# PASSAGE SHOWN:
━━━━━━━━━━━━━━━━

Since in the first half of the 19th century there was no census or other statistics also recording the ethnic identities of the inhabitants of the grand duchy[5] its ethnic composition can only be derived from its religious makeup then recorded in the census. By 1815 in the grand duchy Catholics were by majority Polish-speaking, most Protestants were native speakers of German and many Jews then spoke Yiddish. Based on the religious data it was estimated that in 1815 ethnic Poles made up about 657,000 persons (or 73% of the overall population), while ethnic Germans were 225,000 (25%) and 18,000 (or 2%) were of the Yiddish culture.[6] However, a simple identification of religion and ethnicity is misleading.

Whereas in 1812 Jews in then Prussia proper had been emancipated and naturalised, the Jews of the grand duchy were excluded from citizens franchise, but like women and non-propertied classes mere subjects of the grand duke. Only Christian men, if owning land, were enfranchised as citizens. Whereas Christians had freedom of moving from the grand duchy to Prussia proper, the grand duchy's Jews were forbidden to immigrate into Prussia.[7] Prussian policy, however, opened an exception, Jews of German ethnicity were enfranchised as citizens and granted freedom of move. So most adherents of the Yiddish culture Germanised themselves within a short period. Many traditional or newly established educational institutions using German language were attended by local Jews who, equipped with Prussian educational and German language skills, often emigrated to Prussia proper with some making their careers.[8] Despite Germanisation efforts, the Polish-speaking population more than doubled to 1,344,000 and remained the majority, however, its percentage decreased to 64% of the population by 1910.[1] However, there were regional differences, with Polish being the prevailing language in the centre, east and south, and German speakers majorities in the west and north.

━━━━━━━━━━━━━━━━

# DATA SEGMENT:
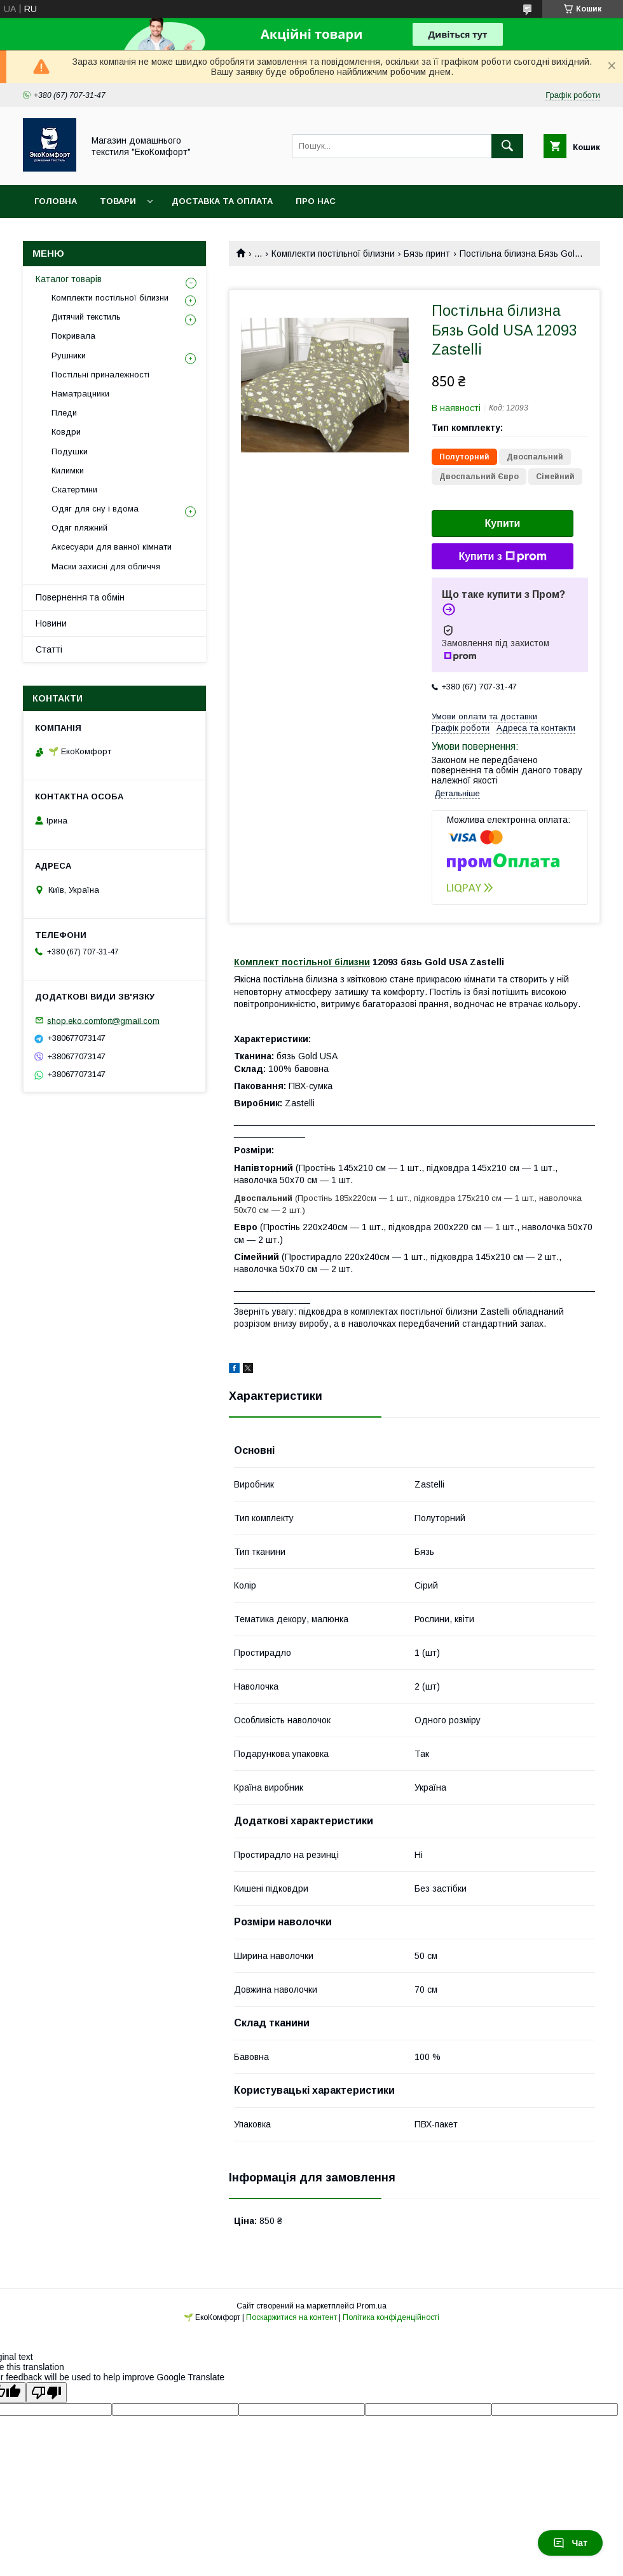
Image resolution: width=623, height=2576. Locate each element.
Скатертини (74, 489)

━━━━━━━━━━━━━━━━

# EXERCISE AIM:
Please copy, word for word, the stretch of the grand duchy passage from "Since in the" through "ethnicity is misleading.".

# TASK SOLUTION:
Since in the first half of the 19th century there was no census or other statistics also recording the ethnic identities of the inhabitants of the grand duchy[5] its ethnic composition can only be derived from its religious makeup then recorded in the census. By 1815 in the grand duchy Catholics were by majority Polish-speaking, most Protestants were native speakers of German and many Jews then spoke Yiddish. Based on the religious data it was estimated that in 1815 ethnic Poles made up about 657,000 persons (or 73% of the overall population), while ethnic Germans were 225,000 (25%) and 18,000 (or 2%) were of the Yiddish culture.[6] However, a simple identification of religion and ethnicity is misleading.